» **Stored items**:
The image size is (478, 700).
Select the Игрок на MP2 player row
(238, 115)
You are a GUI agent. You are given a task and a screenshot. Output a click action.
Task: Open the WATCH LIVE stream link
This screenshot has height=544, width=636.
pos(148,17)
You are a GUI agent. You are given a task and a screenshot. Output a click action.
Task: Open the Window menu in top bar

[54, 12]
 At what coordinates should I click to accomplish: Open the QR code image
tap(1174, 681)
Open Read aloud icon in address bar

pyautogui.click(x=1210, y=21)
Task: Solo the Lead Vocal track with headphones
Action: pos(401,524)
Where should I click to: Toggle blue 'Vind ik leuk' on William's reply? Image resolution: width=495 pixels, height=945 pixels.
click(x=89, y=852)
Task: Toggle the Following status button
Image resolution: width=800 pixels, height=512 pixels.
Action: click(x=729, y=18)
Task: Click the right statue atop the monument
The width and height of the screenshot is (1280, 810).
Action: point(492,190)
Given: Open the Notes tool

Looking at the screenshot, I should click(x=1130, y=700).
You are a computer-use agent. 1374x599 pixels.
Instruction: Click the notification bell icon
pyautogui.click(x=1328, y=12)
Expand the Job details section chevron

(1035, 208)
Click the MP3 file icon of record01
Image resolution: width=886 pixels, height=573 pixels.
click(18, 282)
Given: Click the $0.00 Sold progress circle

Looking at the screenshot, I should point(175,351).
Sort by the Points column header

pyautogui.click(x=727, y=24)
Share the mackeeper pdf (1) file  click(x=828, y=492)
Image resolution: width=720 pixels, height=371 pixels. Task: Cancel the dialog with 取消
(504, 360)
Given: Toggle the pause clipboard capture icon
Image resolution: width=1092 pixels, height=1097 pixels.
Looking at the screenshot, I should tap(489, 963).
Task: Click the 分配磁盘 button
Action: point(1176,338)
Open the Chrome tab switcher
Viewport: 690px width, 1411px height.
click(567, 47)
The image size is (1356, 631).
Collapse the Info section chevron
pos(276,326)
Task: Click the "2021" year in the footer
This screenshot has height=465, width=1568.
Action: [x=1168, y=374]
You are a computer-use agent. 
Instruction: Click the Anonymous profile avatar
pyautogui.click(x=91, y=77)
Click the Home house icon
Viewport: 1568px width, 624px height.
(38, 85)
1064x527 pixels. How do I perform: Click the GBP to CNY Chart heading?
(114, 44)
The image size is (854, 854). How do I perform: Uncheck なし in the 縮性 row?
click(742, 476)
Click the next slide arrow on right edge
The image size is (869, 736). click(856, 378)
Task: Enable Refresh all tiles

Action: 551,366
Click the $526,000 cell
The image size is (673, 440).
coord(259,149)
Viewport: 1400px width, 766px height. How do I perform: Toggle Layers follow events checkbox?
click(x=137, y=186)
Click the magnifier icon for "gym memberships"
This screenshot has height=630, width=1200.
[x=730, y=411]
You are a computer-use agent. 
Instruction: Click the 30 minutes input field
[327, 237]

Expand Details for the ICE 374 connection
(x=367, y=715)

» **Work request**: Would you please give all of the records again exactly as they stand?

» **Solution to this exercise**:
The image size is (478, 700).
Select the Игрок на MP2 player row
(238, 115)
You are a GUI agent. You are given a task and a screenshot. Output a click action.
Task: Open the WATCH LIVE stream link
This screenshot has height=544, width=636.
pos(148,17)
You are a GUI agent. You are given a task and a screenshot. Output a click action.
Task: Open the Window menu in top bar

[54, 12]
 At what coordinates should I click to accomplish: Open the QR code image
tap(1174, 681)
Open Read aloud icon in address bar

pyautogui.click(x=1210, y=21)
Task: Solo the Lead Vocal track with headphones
Action: pos(401,524)
Where should I click to: Toggle blue 'Vind ik leuk' on William's reply? Image resolution: width=495 pixels, height=945 pixels.
click(x=89, y=852)
Task: Toggle the Following status button
Image resolution: width=800 pixels, height=512 pixels.
Action: click(x=729, y=18)
Task: Click the right statue atop the monument
The width and height of the screenshot is (1280, 810).
Action: point(492,190)
Given: Open the Notes tool

Looking at the screenshot, I should click(x=1130, y=700).
You are a computer-use agent. 1374x599 pixels.
Instruction: Click the notification bell icon
pyautogui.click(x=1328, y=12)
Expand the Job details section chevron

(1035, 208)
Click the MP3 file icon of record01
Image resolution: width=886 pixels, height=573 pixels.
click(18, 282)
Given: Click the $0.00 Sold progress circle

Looking at the screenshot, I should point(175,351).
Sort by the Points column header

pyautogui.click(x=727, y=24)
Share the mackeeper pdf (1) file  click(x=828, y=492)
Image resolution: width=720 pixels, height=371 pixels. Task: Cancel the dialog with 取消
(504, 360)
Given: Toggle the pause clipboard capture icon
Image resolution: width=1092 pixels, height=1097 pixels.
Looking at the screenshot, I should tap(489, 963).
Task: Click the 分配磁盘 button
Action: point(1176,338)
Open the Chrome tab switcher
Viewport: 690px width, 1411px height.
click(567, 47)
The image size is (1356, 631).
Collapse the Info section chevron
pos(276,326)
Task: Click the "2021" year in the footer
This screenshot has height=465, width=1568.
Action: [x=1168, y=374]
You are a computer-use agent. 
Instruction: Click the Anonymous profile avatar
pyautogui.click(x=91, y=77)
Click the Home house icon
Viewport: 1568px width, 624px height.
(38, 85)
1064x527 pixels. How do I perform: Click the GBP to CNY Chart heading?
(114, 44)
The image size is (854, 854). How do I perform: Uncheck なし in the 縮性 row?
click(742, 476)
Click the next slide arrow on right edge
The image size is (869, 736). click(856, 378)
Task: Enable Refresh all tiles

Action: 551,366
Click the $526,000 cell
The image size is (673, 440).
coord(259,149)
Viewport: 1400px width, 766px height. How do I perform: Toggle Layers follow events checkbox?
click(x=137, y=186)
Click the magnifier icon for "gym memberships"
This screenshot has height=630, width=1200.
[x=730, y=411]
You are a computer-use agent. 
Instruction: Click the 30 minutes input field
[327, 237]

Expand Details for the ICE 374 connection
(x=367, y=715)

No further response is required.